Commons furore continues

I have some sympathy for the MP's at the centre of the current row over their expenses. Many of us have joined a new organisation and received induction training about the process for reclaiming expenses. I wonder how many of us have chosen not to claim all that we were allowed to?

On the other hand, I find it incredible that expenses payments have been made to MP's for interest costs of housing loans (mortgages) that do not exist. I assume that these amounts, thousands of pounds, were reimbursed without sight of any receipts. Would you reimburse expenses in that way? So I wonder whether the system is more at fault than the individuals, and believe that it is right for the Speaker of the House of Commons to resign as he is accountable for this. Some of the claims appear to me to be theft, so shouldn't the police be taking a look at those?

There is clamour for an independent body to be responsible for reimbursing MP's expenses in the future. Yet how is it possible to set up an independent body that is not accountable to Parliament? Maybe Her Majesty should be getting more involved!

I note that leaders of the political parties want to oust those who have “broken the rules,” yet the rules themselves are unsound, and the MP's collectively are responsible for those rules. In this there are levels of penitence.
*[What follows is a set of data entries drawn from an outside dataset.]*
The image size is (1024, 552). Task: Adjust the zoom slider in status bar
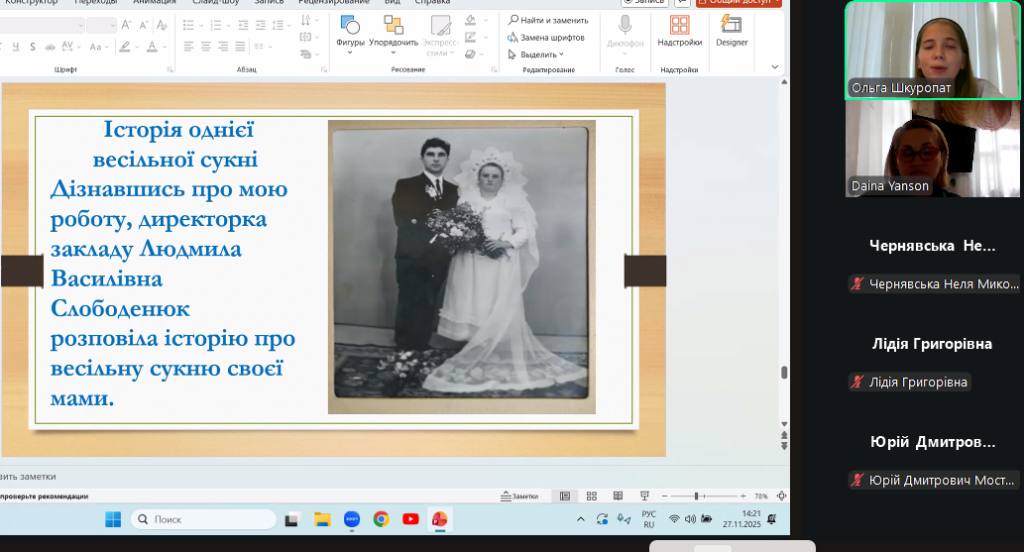point(696,496)
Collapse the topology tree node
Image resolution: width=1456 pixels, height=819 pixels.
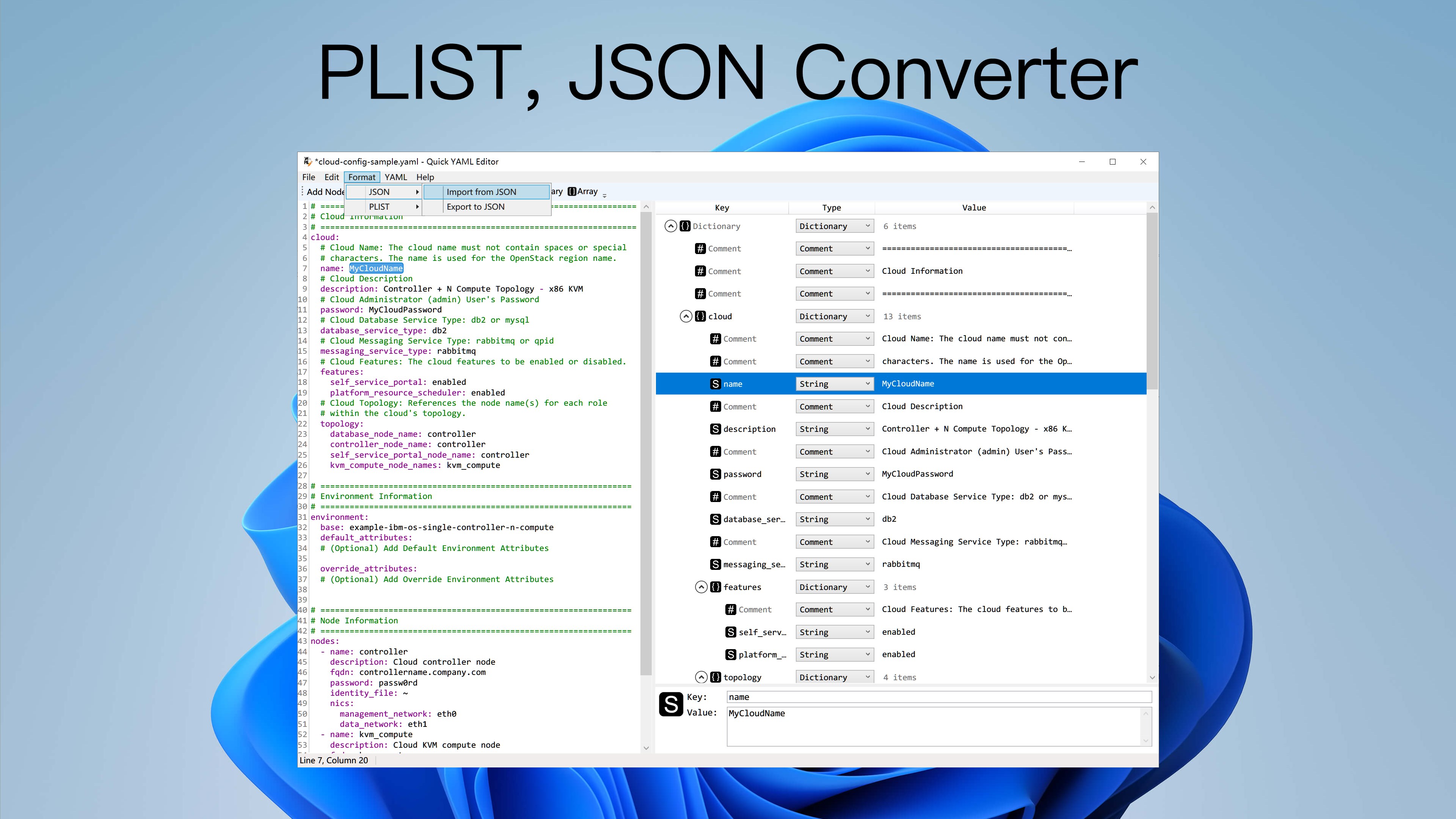701,677
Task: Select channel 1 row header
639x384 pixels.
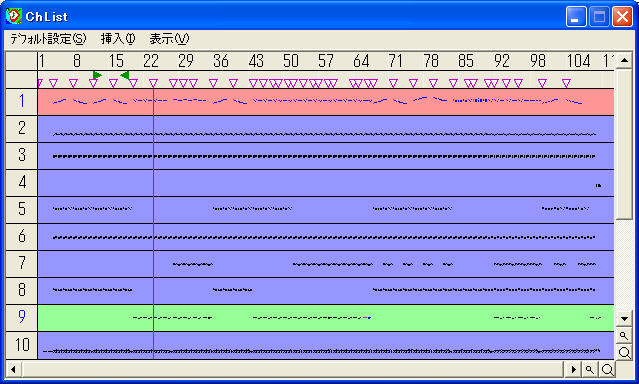Action: [x=22, y=102]
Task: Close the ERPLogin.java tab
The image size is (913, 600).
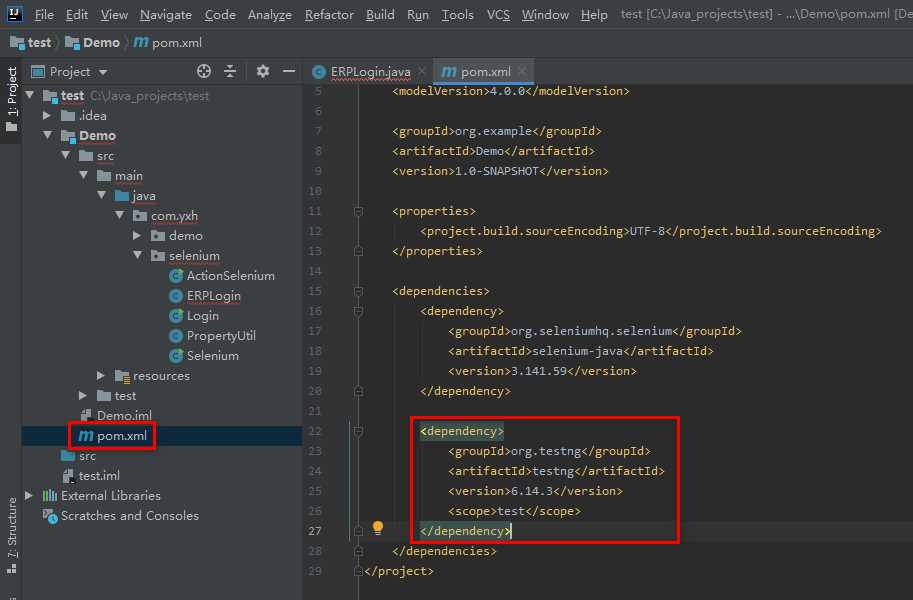Action: pos(421,71)
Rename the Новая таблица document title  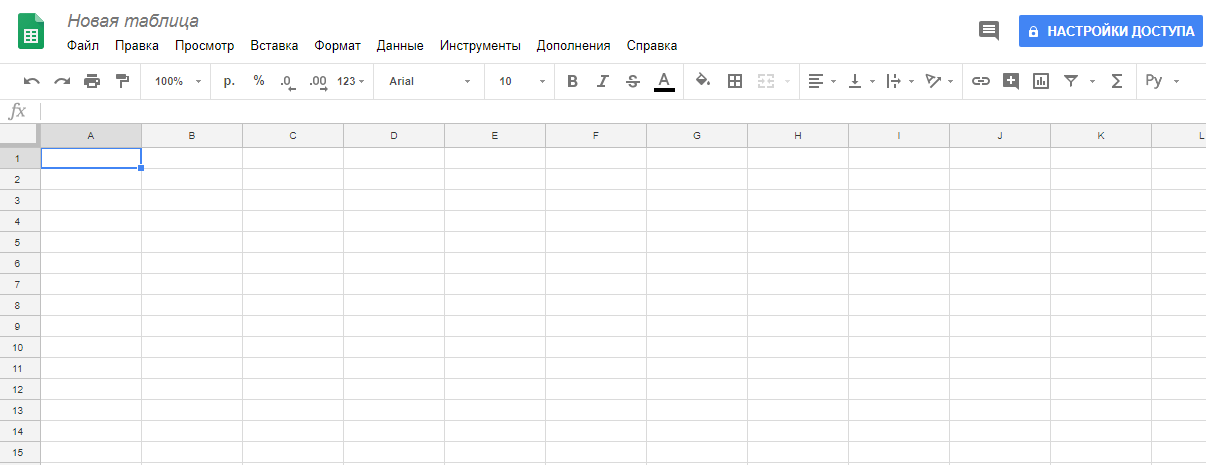pos(133,21)
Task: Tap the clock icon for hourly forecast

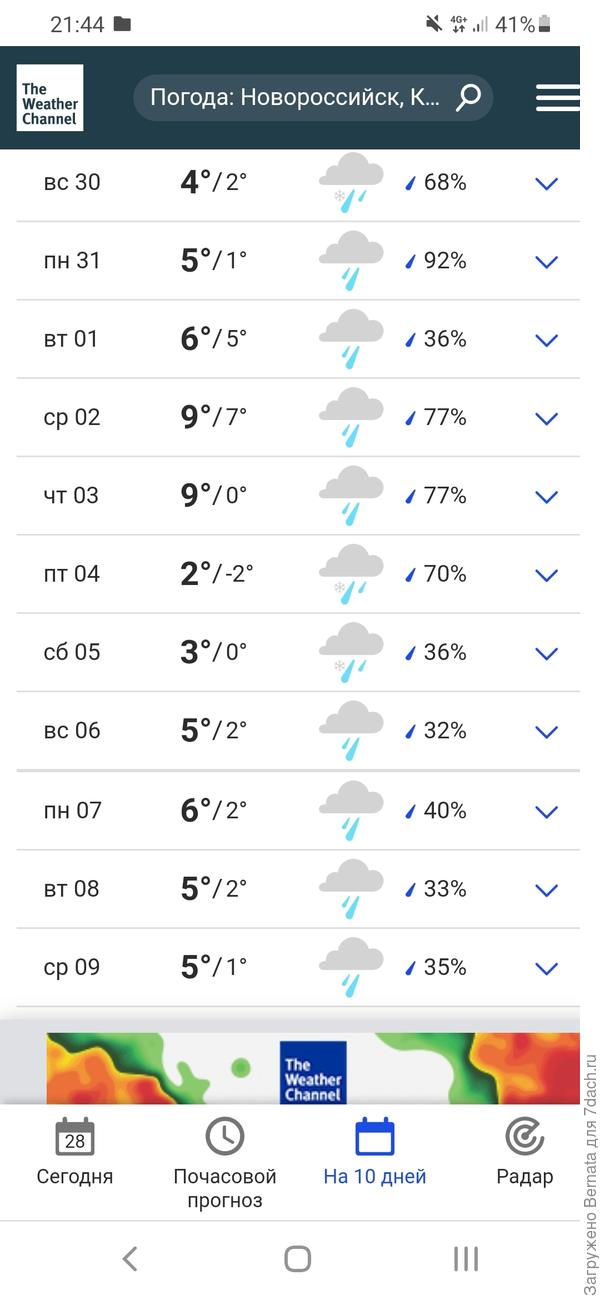Action: (x=225, y=1137)
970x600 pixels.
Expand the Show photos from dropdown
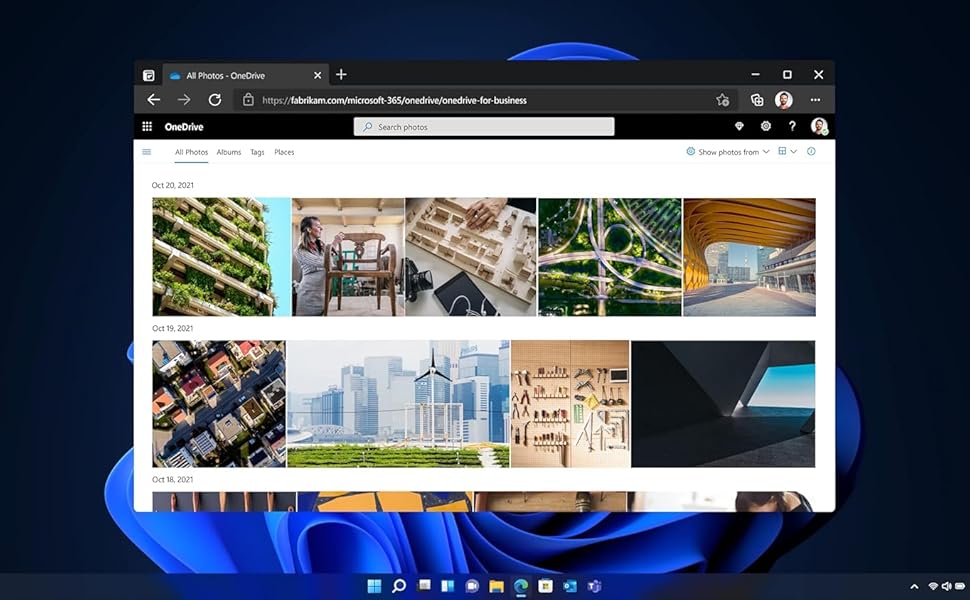[x=728, y=152]
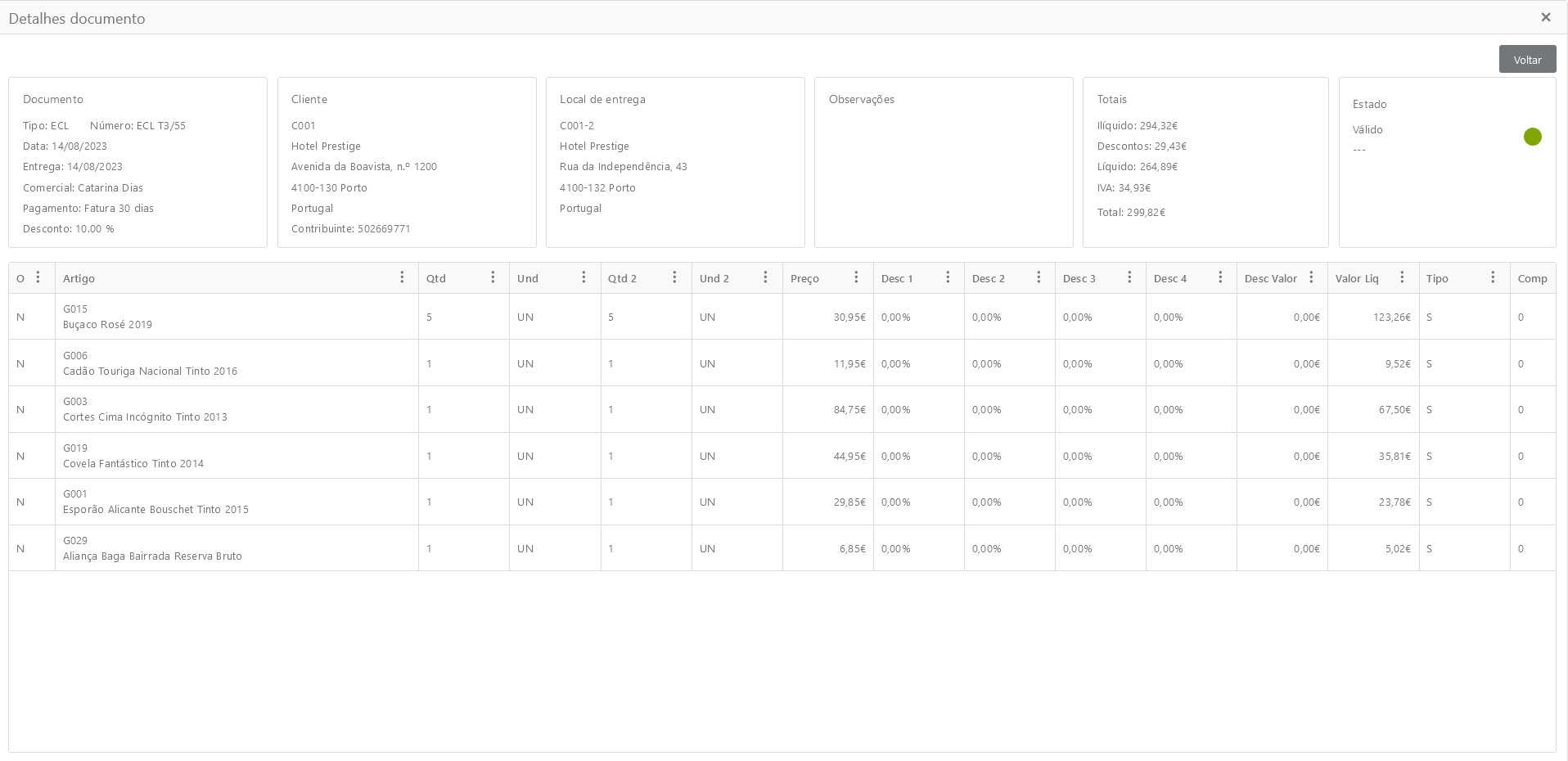Image resolution: width=1568 pixels, height=761 pixels.
Task: Click the Desc Valor column menu icon
Action: click(1311, 277)
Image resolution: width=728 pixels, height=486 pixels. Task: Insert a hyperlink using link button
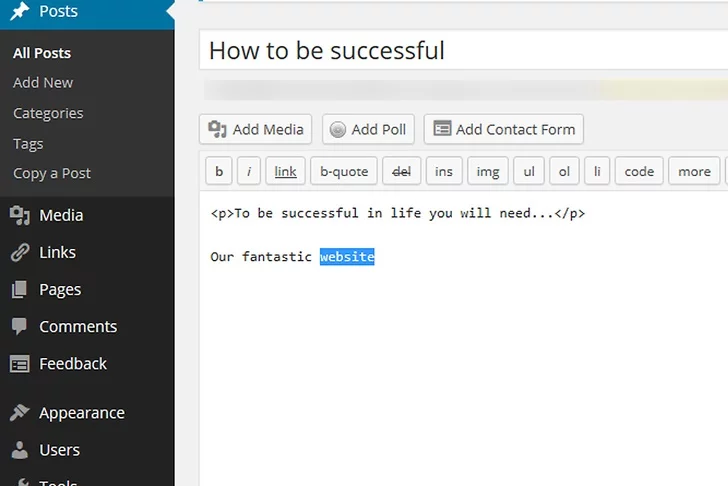coord(285,171)
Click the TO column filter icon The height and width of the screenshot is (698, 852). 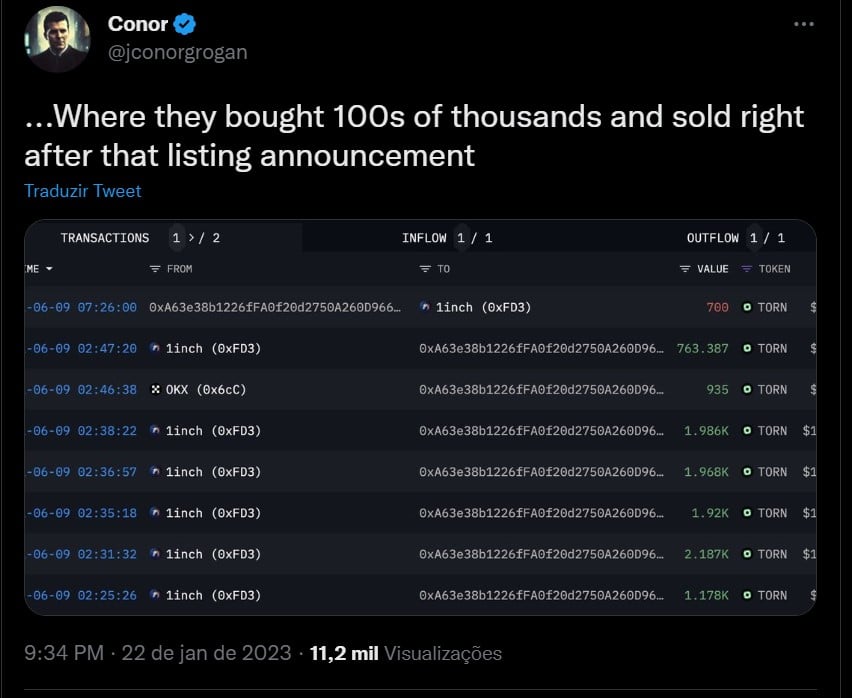(x=425, y=269)
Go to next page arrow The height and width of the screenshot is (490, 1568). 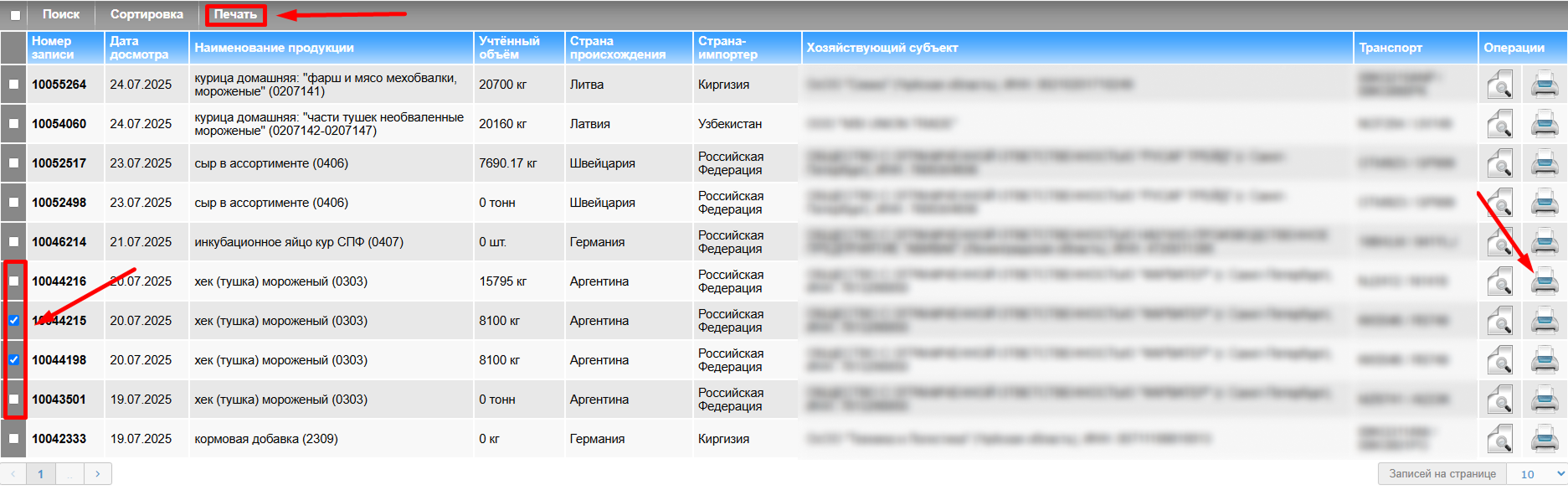click(x=98, y=474)
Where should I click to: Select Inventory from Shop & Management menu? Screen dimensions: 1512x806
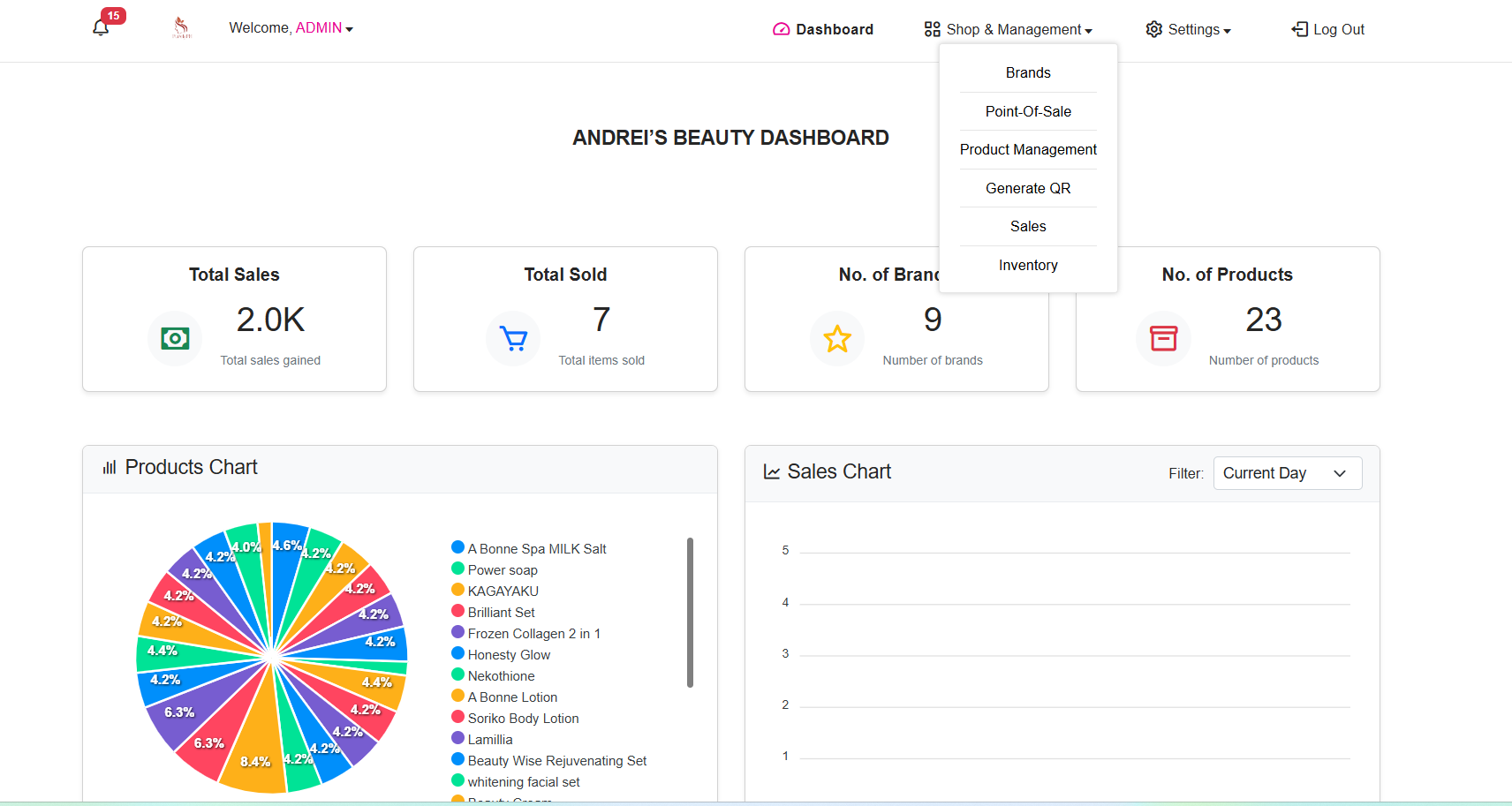(1028, 265)
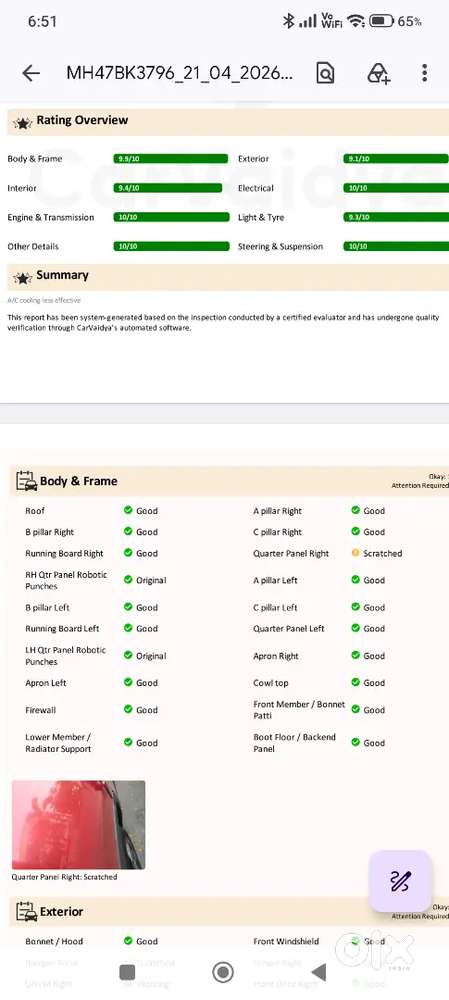
Task: Tap the Summary star icon
Action: click(22, 278)
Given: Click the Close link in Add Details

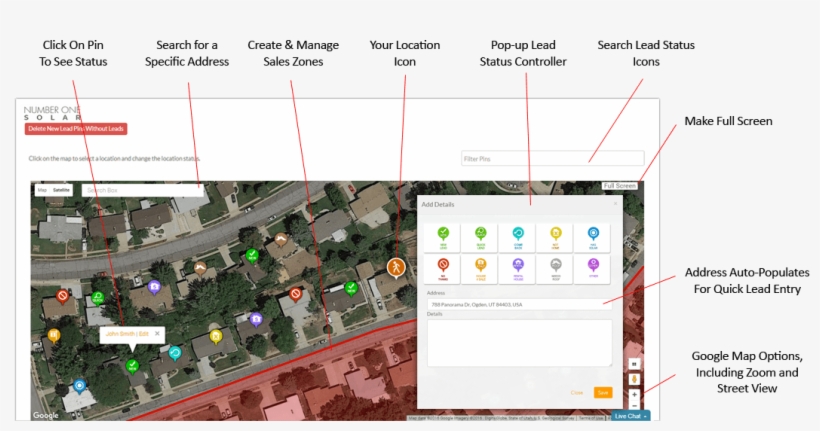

As a start we have MP's who (in effect) apologise because they have been caught, then there are those who recognise that they should not break rules, but what about bigger moral concepts that people have betrayed trust, been dishonest, and that right and wrong are not all about obeying rules?

As founder of much of the culture that supposedly underpins our democracy, surely Jesus would turn in his grave (if he were still there), but at least as a society we do care when such abuses are brought into the light.